Finding index of the minimum value using SIMD instructions

Author: Wojciech Muła 2018-10-03

Introduction

The goal is to find the first index of the minimum value in a non-empty sequence.

Following C code shows the idea.

```size_t min_index_scalar(int32_t* array, size_t size) {

assert(array != nullptr);
assert(size > 0);

size_t minindex = 0;
int32_t minvalue = array[0];

for (size_t i=1; i < size; i++) {
if (array[i] < minvalue) {
minvalue = array[i];
minindex = i;
}
}

return minindex;
}
```

The C++ standard library allows to express the same algorithm in one line.

```#include <algorithm> // for std::min_element
#include <iterator>  // for std::distance

template <typename T>
size_t min_index(const T& v) {

assert(!v.empty());

return std::distance(v.begin(), std::min_element(v.begin(), v.end()));
}
```

The current versions of compilers (GCC 8.2, clang 7.0.0) are not able to autovectorize the code. However, they do autovectorize finding the minimum value, i.e. statement like return *std::min_element(v.begin(), v.end()).

SIMD approach

In a SIMD approach we keep three vectors of: minimum values, corresponding indices and also current scalar indices. When the main loop completes, we select the appropriate single index from these vectors.

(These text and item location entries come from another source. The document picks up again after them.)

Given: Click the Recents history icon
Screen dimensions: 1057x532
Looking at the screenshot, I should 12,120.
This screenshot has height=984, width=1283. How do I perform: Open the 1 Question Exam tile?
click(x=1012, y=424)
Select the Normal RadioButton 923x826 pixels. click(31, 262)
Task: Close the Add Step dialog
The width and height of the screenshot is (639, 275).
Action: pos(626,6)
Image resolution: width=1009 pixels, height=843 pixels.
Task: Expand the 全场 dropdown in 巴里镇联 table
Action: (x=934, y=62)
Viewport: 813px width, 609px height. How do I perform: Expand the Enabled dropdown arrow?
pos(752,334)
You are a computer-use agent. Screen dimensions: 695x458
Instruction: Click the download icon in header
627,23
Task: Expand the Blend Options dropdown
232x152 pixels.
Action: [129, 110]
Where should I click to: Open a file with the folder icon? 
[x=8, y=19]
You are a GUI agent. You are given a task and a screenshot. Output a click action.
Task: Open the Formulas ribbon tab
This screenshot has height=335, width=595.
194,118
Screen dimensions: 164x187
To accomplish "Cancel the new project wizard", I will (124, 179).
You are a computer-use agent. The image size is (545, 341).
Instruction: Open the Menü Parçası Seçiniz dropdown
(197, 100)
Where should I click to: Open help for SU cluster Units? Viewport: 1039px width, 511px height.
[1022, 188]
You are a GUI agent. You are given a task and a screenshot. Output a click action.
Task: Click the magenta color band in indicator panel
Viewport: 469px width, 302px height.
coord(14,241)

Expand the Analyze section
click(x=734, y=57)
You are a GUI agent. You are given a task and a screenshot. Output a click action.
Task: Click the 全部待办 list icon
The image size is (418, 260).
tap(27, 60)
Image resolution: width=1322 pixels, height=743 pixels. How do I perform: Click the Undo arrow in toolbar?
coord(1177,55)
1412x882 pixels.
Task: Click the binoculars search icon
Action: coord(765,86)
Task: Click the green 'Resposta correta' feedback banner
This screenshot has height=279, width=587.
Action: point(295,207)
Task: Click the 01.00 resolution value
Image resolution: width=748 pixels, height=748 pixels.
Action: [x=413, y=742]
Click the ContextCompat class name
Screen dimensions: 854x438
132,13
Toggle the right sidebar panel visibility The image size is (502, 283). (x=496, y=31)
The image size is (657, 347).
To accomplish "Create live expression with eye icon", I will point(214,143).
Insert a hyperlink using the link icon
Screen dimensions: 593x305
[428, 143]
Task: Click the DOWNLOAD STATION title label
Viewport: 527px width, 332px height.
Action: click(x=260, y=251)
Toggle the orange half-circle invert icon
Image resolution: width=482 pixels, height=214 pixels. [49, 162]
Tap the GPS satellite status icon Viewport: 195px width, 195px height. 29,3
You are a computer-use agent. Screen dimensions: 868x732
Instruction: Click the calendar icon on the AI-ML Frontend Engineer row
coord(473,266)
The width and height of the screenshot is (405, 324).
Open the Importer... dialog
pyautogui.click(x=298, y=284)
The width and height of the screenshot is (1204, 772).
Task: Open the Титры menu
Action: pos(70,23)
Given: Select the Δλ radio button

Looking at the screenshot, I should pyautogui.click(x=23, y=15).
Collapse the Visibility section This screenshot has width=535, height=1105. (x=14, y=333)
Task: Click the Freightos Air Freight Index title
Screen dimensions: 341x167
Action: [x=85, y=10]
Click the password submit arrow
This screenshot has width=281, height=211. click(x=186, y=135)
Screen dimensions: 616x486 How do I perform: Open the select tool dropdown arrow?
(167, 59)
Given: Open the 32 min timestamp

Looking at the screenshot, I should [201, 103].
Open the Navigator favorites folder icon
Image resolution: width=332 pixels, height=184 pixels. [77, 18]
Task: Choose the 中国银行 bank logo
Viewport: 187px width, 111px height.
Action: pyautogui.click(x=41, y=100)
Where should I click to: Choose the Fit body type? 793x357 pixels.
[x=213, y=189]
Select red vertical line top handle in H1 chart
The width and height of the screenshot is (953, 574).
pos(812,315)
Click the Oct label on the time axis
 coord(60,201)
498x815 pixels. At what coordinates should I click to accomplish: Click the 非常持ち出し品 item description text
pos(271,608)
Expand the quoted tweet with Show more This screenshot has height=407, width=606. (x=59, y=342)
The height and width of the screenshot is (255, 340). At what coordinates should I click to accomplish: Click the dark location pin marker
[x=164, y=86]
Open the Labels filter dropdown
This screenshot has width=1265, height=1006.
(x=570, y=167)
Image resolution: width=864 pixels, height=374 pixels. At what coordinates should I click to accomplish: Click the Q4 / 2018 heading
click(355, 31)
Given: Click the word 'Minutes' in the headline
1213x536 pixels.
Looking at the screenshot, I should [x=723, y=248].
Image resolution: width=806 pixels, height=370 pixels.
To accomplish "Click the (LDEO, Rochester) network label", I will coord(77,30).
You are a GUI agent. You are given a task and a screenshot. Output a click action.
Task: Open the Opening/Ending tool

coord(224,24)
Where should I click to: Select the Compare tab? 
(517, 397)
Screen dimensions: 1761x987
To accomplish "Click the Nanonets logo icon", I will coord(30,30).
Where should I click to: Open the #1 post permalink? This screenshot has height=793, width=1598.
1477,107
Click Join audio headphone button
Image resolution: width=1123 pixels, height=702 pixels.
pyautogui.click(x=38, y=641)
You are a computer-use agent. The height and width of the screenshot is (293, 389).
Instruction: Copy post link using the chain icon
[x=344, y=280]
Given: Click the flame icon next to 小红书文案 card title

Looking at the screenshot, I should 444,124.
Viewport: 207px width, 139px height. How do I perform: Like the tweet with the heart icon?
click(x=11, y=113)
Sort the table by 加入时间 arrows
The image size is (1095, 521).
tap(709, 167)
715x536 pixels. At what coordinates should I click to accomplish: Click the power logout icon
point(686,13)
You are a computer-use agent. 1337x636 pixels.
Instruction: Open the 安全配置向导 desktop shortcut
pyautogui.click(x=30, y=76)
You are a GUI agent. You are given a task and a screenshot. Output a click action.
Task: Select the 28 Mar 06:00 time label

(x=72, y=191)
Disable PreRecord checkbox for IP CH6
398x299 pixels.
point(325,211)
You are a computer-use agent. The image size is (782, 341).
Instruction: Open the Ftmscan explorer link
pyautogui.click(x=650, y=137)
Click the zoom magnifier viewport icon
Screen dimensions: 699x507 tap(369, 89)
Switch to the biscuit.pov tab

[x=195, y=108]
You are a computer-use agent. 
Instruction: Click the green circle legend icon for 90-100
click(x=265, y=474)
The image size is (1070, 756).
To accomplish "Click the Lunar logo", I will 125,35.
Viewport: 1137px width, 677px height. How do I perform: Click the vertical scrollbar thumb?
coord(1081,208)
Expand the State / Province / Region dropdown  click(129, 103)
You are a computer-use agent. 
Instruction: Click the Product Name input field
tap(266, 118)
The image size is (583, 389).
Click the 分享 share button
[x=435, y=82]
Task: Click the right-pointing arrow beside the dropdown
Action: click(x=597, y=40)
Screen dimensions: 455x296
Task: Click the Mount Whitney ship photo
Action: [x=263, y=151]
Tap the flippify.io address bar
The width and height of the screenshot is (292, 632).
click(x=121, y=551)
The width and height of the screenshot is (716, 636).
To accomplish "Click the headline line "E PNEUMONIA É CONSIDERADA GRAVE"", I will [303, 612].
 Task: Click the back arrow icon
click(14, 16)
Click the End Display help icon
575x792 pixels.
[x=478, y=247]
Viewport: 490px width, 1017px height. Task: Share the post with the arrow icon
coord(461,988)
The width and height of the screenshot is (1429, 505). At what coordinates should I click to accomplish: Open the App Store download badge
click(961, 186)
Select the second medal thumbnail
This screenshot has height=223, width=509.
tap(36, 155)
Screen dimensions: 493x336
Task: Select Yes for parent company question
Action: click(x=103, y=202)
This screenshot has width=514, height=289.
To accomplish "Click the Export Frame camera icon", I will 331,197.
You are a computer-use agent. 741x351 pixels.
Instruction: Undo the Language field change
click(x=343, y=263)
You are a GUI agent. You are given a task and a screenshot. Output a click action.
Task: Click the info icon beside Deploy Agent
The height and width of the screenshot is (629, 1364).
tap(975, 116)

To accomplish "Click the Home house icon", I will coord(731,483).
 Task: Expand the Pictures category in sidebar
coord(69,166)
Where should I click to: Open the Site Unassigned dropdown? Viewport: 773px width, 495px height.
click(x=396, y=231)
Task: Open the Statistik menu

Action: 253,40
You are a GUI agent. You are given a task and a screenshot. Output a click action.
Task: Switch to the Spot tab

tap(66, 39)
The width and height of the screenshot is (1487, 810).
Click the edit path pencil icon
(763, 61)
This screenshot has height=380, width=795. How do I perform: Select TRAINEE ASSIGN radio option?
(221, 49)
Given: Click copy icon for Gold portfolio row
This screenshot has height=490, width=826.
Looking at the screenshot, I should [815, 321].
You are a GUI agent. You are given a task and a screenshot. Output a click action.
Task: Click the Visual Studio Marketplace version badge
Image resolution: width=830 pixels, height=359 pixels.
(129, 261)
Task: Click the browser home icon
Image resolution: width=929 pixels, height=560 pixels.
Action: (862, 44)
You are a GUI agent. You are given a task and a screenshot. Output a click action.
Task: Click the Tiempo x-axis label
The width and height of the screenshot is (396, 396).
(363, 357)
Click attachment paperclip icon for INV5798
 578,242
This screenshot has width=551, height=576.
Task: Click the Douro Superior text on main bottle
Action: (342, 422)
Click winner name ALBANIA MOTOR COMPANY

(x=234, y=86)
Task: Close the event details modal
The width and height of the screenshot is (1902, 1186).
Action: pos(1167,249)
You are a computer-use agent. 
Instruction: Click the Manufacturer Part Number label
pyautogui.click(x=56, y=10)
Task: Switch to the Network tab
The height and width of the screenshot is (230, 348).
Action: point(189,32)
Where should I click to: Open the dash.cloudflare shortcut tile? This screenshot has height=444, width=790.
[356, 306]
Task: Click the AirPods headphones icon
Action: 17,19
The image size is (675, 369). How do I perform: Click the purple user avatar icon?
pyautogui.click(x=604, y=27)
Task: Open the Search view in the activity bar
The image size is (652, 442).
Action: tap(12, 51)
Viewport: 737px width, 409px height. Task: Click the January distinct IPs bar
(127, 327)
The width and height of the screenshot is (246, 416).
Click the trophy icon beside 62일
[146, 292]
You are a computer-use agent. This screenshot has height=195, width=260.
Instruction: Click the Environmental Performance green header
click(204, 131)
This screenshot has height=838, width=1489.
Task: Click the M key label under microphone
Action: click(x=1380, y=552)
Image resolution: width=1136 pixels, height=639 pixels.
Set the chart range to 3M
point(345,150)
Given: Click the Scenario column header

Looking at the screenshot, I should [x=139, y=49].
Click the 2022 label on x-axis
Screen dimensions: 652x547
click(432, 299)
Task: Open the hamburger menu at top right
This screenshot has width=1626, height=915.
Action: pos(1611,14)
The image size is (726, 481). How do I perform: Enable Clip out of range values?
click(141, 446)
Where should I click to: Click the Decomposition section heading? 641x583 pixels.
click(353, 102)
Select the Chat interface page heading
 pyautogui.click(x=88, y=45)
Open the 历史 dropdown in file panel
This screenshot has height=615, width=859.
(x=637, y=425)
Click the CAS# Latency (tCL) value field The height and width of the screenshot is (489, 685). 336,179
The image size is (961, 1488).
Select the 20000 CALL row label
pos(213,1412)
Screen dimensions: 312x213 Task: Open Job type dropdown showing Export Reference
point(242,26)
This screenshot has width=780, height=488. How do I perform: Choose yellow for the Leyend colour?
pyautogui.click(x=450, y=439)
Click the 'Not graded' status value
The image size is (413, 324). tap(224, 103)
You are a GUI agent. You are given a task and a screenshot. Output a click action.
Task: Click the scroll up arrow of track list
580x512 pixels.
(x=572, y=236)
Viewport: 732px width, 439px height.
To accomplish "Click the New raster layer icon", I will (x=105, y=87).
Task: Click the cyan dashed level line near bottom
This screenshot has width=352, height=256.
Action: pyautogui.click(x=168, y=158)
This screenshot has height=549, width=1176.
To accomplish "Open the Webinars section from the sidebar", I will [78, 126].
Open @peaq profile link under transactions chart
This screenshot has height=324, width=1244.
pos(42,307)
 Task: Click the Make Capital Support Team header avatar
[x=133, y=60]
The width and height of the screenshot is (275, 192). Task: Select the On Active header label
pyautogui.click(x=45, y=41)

The algorithm outline is shown below (for four-element vectors).

```// 1. SIMD part

Vector indices    = [0, 1, 2, 3]                    // basically [i + 0, i + 1, i + 2, i + 4]
Vector increment  = [4, 4, 4, 4]
// sample values
Vector minvalues  = load_vector(input[0])           // [77, 33, 11, 44]
Vector minindices = [0, 1, 2, 3]                    // [ 0,  1,  2,  3]

for (i = 4; i < input_size; i += 4) {

indices += increment;                           // [4, 5, 6, 7]

// compare
Vector values = load_vector(input[i]);          // [55, 44, 22, 22]
Mask   less   = compare(values, minvalues);     // [55 < 77, 44 < 33, 22 < 11, 22 < 44]
// [true, false, false, true]
//  two items will be updated
// update
minvalues =  blend(minvalues, values, less)     // [55, 33, 11, 22]
minindices = blend(minindices, indices, less);  // [ 4,  1,  2,  7]
}

// 2. scalar part

min_value = get_item(min_values, 0);
min_index = get_item(min_indices, 0);
for (int i = 1; i < 4; i++) {
if (get_item(min_values, i) < min_value) {
min_value = get_item(min_values, i);
min_index = get_item(min_indices, i);
} else if (get_item(min_values, i) == min_values)
// if some values are repeated, pick the smaller index
min_index = min(min_index, get_item(min_indices, i));
}

return min_index;
```

Function compare yields a mask, it can be a byte-mask (SSE, AVX2) or a bit-mask (AVX512). In SSE it might be instruction pcmpgtd (_mm_pcmplt_epi32), in AVX512 it might be vpcmpd (_mm512_cmp_epi32_mask).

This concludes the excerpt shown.